Suppose we have a function $f:[b,d]\to\mathbb{R}$ that has a jump discontinuity at some point $b<a<d$ and continuous otherwise. Define $F(x) = \int_b^x$ Then, from other answers on the site, I know that
- the jump discontinuity does not affect the value of $F(x)$
- $F(x)$ is continuous (since the jump discontinuity did not affect the value of $F(x)$, and $F(x)$ would be continuous/differentiable otherwise)
- $F(x)$ is not differentiable (at $a$)
When i think of a function not being differentiable I normally imagine a kink or a jump.

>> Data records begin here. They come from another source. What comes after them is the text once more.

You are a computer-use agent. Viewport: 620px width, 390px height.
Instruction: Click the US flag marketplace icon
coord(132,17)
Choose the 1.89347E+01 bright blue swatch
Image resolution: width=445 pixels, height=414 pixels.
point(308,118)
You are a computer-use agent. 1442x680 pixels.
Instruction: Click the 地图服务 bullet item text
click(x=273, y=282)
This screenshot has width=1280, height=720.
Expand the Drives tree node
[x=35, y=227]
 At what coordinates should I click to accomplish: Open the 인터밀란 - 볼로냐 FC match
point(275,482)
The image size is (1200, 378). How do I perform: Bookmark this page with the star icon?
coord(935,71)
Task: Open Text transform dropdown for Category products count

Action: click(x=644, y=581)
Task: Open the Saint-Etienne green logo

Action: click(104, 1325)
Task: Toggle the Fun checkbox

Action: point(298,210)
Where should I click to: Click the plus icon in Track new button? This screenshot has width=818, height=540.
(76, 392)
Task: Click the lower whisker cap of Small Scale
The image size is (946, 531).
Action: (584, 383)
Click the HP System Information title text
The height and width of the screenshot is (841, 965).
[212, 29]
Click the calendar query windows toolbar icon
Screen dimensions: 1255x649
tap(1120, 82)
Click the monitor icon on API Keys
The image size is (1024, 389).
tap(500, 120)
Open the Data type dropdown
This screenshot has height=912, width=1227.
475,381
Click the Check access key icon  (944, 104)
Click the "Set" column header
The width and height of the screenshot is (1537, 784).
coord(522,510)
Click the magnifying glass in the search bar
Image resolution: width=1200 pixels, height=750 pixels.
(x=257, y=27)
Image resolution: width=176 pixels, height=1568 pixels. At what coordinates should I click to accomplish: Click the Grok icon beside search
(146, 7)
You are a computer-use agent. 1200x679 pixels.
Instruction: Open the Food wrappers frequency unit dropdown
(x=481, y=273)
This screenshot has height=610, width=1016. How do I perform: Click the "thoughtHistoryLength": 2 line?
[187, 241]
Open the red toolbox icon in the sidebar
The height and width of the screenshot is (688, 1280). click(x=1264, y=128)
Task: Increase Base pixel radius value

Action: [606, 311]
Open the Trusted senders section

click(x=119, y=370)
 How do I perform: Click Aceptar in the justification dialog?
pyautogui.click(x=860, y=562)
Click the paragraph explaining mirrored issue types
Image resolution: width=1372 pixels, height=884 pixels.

But I don't see how/why $F(x)$ would have a kink/jump (if that is the problem for differentiability). It can't jump because the discontinuity doesn't affect the value of the integral. For a kink I have no intuition
I tried computing an example where $$g:[-2,3]\to \mathbb{R} = \begin{cases} 1 & x\not = 0\\ 5 & x=0\end{cases}$$
Then we have, for$G(x)\equiv \int_{-2}^xg$ , that
$$
G(x) = \begin{cases} \int_{-2}^{x} 1 = (x) +2 =2+x & x< 0\\
\\lim_{\epsilon\to 0} \bigg(\int_{-2}^{-\epsilon}1ds + \int_{\epsilon}^x 1 ds = -\epsilon +2 + x-\epsilon = 2+x-2\epsilon\bigg ) = 2+x & x\geq 0 \end{cases}
$$
So the integral is $G(x) = 2+x$, which is continuous and differentiable. So I am messing up the calculation somewhere, but I don't see where? (perhaps I cannot write the integral as the limit as $\epsilon\to 0$, precisely because the discontinuity?)
Best Answer
In my mind "the" example of a kink is
$F(t) = 0$ for $t \leq 0$
$F(t) = t$ for $t \geq 0$.
This is zero for a while and then suddenly starts to increase. It is also clearly the integral of
$f(t) = 0$ for $t \leq 0$
$f(t) = 1$ for $t > 0$.
This is a source of kinks in higher derivatives too, because you can easily take e.g.
$G(t) = 0$ for $t \leq 0$
$G(t) = t^3$ for $t \geq 0$.
Clearly continuous. And 1st derivative is continuous. Second derivative is continuous but with a kink.